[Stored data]
-=-=-

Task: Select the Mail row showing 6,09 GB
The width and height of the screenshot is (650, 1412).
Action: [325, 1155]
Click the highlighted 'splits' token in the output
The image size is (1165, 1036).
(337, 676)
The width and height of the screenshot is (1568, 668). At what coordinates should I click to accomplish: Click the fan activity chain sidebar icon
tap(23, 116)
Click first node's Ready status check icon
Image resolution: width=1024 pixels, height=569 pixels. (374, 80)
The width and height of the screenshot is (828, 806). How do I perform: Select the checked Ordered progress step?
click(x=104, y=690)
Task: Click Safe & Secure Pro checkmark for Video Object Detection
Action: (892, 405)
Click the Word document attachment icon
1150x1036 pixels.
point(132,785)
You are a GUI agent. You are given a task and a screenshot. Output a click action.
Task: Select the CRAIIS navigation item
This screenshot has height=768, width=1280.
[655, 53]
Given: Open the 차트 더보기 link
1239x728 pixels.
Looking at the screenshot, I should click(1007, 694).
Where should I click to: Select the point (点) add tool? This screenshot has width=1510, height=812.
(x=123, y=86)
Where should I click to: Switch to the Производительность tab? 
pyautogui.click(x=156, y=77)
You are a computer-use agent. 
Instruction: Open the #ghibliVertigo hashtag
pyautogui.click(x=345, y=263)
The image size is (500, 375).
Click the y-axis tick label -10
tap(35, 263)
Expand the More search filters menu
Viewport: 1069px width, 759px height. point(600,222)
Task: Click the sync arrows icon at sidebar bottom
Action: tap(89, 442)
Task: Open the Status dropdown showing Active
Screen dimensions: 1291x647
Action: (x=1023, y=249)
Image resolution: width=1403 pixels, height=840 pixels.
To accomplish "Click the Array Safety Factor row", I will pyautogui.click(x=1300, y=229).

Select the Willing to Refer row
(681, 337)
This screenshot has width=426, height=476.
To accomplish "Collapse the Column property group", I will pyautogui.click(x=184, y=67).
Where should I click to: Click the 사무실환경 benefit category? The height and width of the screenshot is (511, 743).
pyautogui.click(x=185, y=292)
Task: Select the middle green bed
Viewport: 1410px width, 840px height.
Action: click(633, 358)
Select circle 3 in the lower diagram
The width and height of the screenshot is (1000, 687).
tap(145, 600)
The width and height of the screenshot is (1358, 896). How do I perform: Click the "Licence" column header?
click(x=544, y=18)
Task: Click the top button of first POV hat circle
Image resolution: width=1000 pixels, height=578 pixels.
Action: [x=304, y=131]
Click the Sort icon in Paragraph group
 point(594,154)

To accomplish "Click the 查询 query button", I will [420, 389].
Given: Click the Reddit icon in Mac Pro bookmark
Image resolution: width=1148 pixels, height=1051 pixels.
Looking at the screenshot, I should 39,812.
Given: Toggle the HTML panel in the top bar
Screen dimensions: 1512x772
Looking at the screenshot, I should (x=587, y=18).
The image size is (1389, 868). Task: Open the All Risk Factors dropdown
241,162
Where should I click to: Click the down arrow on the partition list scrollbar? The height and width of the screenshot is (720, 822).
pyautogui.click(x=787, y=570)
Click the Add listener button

-=-=-

**Aim of the exercise:**
Filter the entries above down to the lines that contain "button".

**Task answer:**
Task: Click the top button of first POV hat circle
To accomplish "Click the 查询 query button", I will [420, 389].
Click the Add listener button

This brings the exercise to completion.